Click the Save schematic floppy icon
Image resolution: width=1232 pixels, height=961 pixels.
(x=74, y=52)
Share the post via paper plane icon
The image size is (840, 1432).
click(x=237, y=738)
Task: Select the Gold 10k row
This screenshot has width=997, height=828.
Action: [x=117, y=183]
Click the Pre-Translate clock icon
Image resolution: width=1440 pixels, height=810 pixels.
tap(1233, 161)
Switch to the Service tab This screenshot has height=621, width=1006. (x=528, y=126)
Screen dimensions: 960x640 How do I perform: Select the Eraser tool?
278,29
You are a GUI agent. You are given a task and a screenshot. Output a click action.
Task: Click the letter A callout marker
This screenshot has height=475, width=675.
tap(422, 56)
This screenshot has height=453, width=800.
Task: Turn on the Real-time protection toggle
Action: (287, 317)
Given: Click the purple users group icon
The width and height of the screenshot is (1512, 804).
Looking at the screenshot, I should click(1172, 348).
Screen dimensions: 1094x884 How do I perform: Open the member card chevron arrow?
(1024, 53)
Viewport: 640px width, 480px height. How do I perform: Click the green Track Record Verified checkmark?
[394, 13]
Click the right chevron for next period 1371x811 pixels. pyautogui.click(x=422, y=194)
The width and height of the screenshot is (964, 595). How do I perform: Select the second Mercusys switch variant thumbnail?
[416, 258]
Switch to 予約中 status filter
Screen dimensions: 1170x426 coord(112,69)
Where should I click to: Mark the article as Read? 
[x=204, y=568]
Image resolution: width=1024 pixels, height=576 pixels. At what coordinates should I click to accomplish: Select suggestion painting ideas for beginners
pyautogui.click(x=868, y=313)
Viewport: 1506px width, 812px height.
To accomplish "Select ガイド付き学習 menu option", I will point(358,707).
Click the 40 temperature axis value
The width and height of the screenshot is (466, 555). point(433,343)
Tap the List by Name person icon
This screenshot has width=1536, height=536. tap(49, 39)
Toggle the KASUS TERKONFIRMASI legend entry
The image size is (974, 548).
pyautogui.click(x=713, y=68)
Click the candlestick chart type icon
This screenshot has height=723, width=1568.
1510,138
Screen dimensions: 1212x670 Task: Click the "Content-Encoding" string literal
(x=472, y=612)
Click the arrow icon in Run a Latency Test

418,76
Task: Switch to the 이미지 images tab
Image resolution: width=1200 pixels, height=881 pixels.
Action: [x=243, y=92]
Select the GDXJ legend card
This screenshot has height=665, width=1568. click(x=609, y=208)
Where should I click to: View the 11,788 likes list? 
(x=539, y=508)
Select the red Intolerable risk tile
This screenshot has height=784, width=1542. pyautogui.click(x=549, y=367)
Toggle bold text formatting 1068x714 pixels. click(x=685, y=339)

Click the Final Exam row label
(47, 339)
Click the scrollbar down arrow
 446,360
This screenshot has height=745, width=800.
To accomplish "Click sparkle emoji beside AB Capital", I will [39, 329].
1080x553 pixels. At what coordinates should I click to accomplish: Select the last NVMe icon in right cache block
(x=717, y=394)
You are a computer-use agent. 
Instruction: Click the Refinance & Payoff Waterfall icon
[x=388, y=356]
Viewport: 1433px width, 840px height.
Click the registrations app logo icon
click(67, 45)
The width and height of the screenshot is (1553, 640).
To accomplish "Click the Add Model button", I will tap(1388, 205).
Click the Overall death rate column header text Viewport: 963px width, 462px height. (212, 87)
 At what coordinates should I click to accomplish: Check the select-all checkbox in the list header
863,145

+===+

* Work request: Print out every record, character for character.

* Answer section:
Click the Save schematic floppy icon
Image resolution: width=1232 pixels, height=961 pixels.
(x=74, y=52)
Share the post via paper plane icon
The image size is (840, 1432).
click(x=237, y=738)
Task: Select the Gold 10k row
This screenshot has width=997, height=828.
Action: [x=117, y=183]
Click the Pre-Translate clock icon
Image resolution: width=1440 pixels, height=810 pixels.
tap(1233, 161)
Switch to the Service tab This screenshot has height=621, width=1006. (x=528, y=126)
Screen dimensions: 960x640 How do I perform: Select the Eraser tool?
278,29
You are a GUI agent. You are given a task and a screenshot. Output a click action.
Task: Click the letter A callout marker
This screenshot has height=475, width=675.
tap(422, 56)
This screenshot has height=453, width=800.
Task: Turn on the Real-time protection toggle
Action: (287, 317)
Given: Click the purple users group icon
The width and height of the screenshot is (1512, 804).
Looking at the screenshot, I should click(1172, 348).
Screen dimensions: 1094x884 How do I perform: Open the member card chevron arrow?
(1024, 53)
Viewport: 640px width, 480px height. How do I perform: Click the green Track Record Verified checkmark?
[394, 13]
Click the right chevron for next period 1371x811 pixels. pyautogui.click(x=422, y=194)
The width and height of the screenshot is (964, 595). How do I perform: Select the second Mercusys switch variant thumbnail?
[416, 258]
Switch to 予約中 status filter
Screen dimensions: 1170x426 coord(112,69)
Where should I click to: Mark the article as Read? 
[x=204, y=568]
Image resolution: width=1024 pixels, height=576 pixels. At what coordinates should I click to accomplish: Select suggestion painting ideas for beginners
pyautogui.click(x=868, y=313)
Viewport: 1506px width, 812px height.
To accomplish "Select ガイド付き学習 menu option", I will point(358,707).
Click the 40 temperature axis value
The width and height of the screenshot is (466, 555). point(433,343)
Tap the List by Name person icon
This screenshot has width=1536, height=536. tap(49, 39)
Toggle the KASUS TERKONFIRMASI legend entry
The image size is (974, 548).
pyautogui.click(x=713, y=68)
Click the candlestick chart type icon
This screenshot has height=723, width=1568.
1510,138
Screen dimensions: 1212x670 Task: Click the "Content-Encoding" string literal
(x=472, y=612)
Click the arrow icon in Run a Latency Test

418,76
Task: Switch to the 이미지 images tab
Image resolution: width=1200 pixels, height=881 pixels.
Action: [x=243, y=92]
Select the GDXJ legend card
This screenshot has height=665, width=1568. click(x=609, y=208)
Where should I click to: View the 11,788 likes list? 
(x=539, y=508)
Select the red Intolerable risk tile
This screenshot has height=784, width=1542. pyautogui.click(x=549, y=367)
Toggle bold text formatting 1068x714 pixels. click(x=685, y=339)

Click the Final Exam row label
(47, 339)
Click the scrollbar down arrow
 446,360
This screenshot has height=745, width=800.
To accomplish "Click sparkle emoji beside AB Capital", I will [39, 329].
1080x553 pixels. At what coordinates should I click to accomplish: Select the last NVMe icon in right cache block
(x=717, y=394)
You are a computer-use agent. 
Instruction: Click the Refinance & Payoff Waterfall icon
[x=388, y=356]
Viewport: 1433px width, 840px height.
Click the registrations app logo icon
click(67, 45)
The width and height of the screenshot is (1553, 640).
To accomplish "Click the Add Model button", I will tap(1388, 205).
Click the Overall death rate column header text Viewport: 963px width, 462px height. (212, 87)
 At what coordinates should I click to accomplish: Check the select-all checkbox in the list header
863,145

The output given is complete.